[Date Prev][Date Next][Thread Prev][Thread Next][Date Index][Thread Index]

RE: [idn] Should we add U+FF0E FULLWIDTH FULL STOP to section 5. 10 of Nameprep?



> However, mapping U+3002 to U+002E "before doing nameprep" 
> isn't specific
> enough.  If it happens immediately before doing nameprep, 
> then nameprep
> will fail.  It needs to happen before the domain name is split into
> labels.  Therefore I think the text should read:
> 
>     U+3002 is used as if it were U+002E in many input mechanisms,
>     particularly in Asia.  This prohibition allows input mechanisms to
>     safely map U+3002 to U+002E before splitting a domain name into
>     labels, without worrying about preventing users from accessing
>     legitimate host name parts.

Yes, it would be better. "Before Nameprep" is misleading you're right. Also,
the two uses of "input mechanisms" are misleading too. I think it should be
applications in the second case. Now, it could read:

    U+3002 is generated instead of U+002E by many input mechanisms,
    particularly in Asia.  This prohibition allows applications to
    safely map U+3002 to U+002E before splitting a domain name into
    labels, without worrying about preventing users from accessing
    legitimate host name parts.  Implementors should also be aware
    that U+FF0E is also generated instead of U+002E by many input
    mechanisms, and applications may want to map it to U+002E for
    the same reason they map U+3002 to U+002E.
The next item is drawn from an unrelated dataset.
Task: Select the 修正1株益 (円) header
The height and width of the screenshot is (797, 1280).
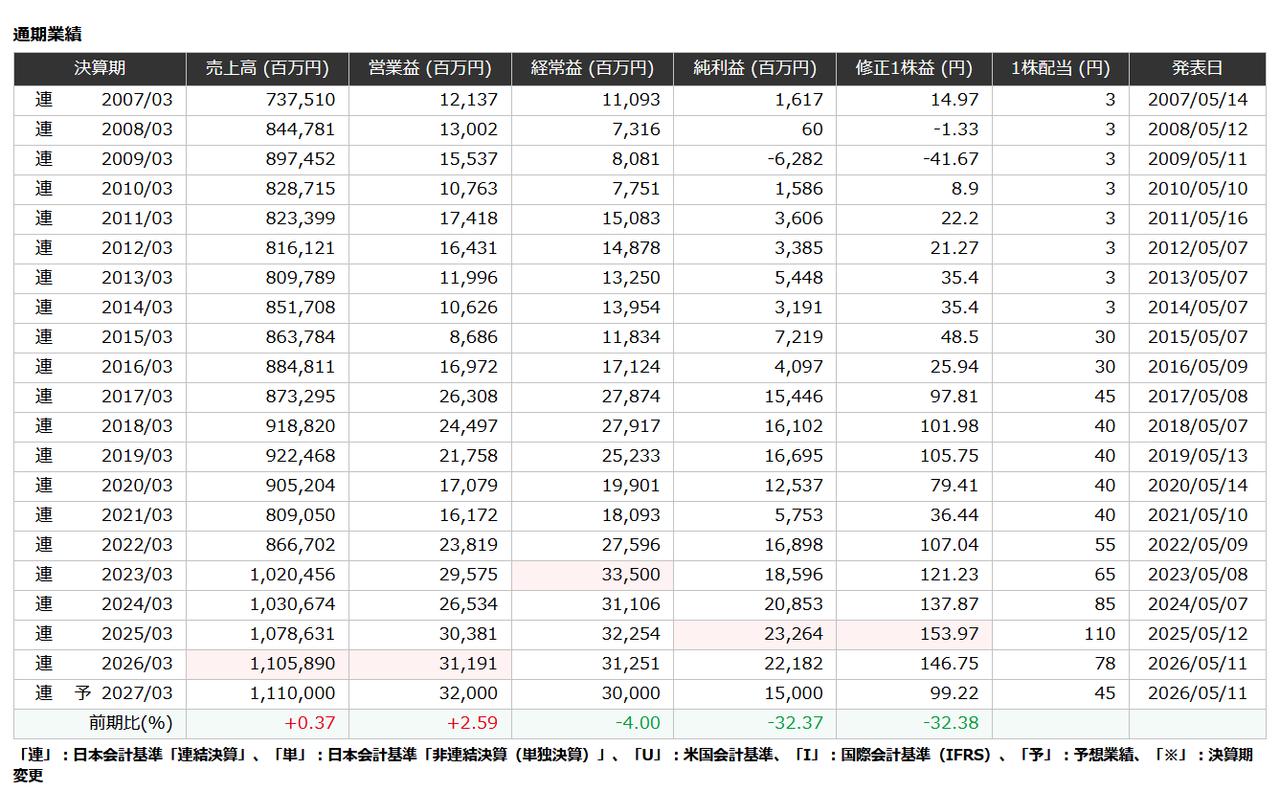Action: (x=914, y=69)
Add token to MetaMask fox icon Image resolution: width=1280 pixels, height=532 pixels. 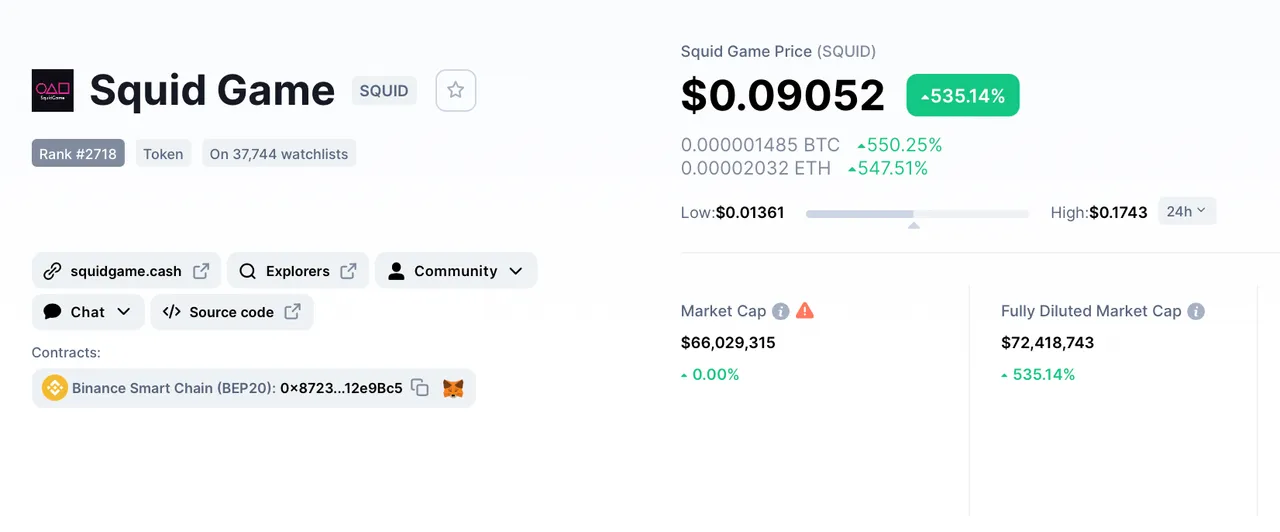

(I did actually say "is generated instead of U+002E by many input
mechanisms" instead of "is used as it were U+002E in many input mechanisms".
I think that's clearer.)

> This recalls an earlier discussion about just how much processing
> should be done before a domain name is split into labels.  Should
> fullwidth-full-stop be mapped to full-stop before the splitting?
> Probably.  How about one-dot-leader (for which full-stop is a
> compatibility decomposition)?  Maybe.  Should digit-one-full-stop be
> replaced by its compatibility decomposition "1."?  Or square-CO by its
> compatibility decomposition "CO."?  Maybe not.
> 
> Should this be left up to the user interface designer, or should there
> be recommendations or requirements?

It's a big can of worms, yes. It's going to be interesting indeed to see (as
in see on your screen) some dots that are not label separators. Another case
of glyphs vs characters issues. Oh well.

Note that my rationale for asking for U+FF0E (as U+3002) is not about the
fact that it decomposes to U+002E. It is that when one user *physically
types the name* using a keyboard, her "dot" key does not produce the ASCII
dot (a workaround is to use the numerical keypad on Windows; oh great:
switch keyboard parts!). Since the only key that is labelled "." does not
produce a "." in some cases, this sounds like a very good idea. Also note
that applications still can decide not to do it. But who would do that to
their users? So I argue that we should at least acknowledge these physical
limitations to help implementers of applications. 

The other cases you present are definitely interesting. It points one of the
main interesting things of this work which is that everything is done at the
level of a label, and never at the level of a full domain name... This is
not only interesting because of the examples you're giving but also because
it will raise interesting questions about what does an application, versus
say a new UTF-16 gethostbyiname() [i for internationalized] API call: will
gethostbyiname() do these kind of mappings (U+3002 etc... to U+002E) for
application's convenience? If so, will it also pre-NFKD the whole thing,
adding more labels through decomposition? Hmm... The less we recommend or
standardize on this, the more changes for non-interoperable DNS resolver
interfaces (or other uses of DNS with IDNs) there may be.

But first, we can address the simple thing: physical limitations of input
methods that prevent users from getting the expected behavior in an
internationalized context.

YA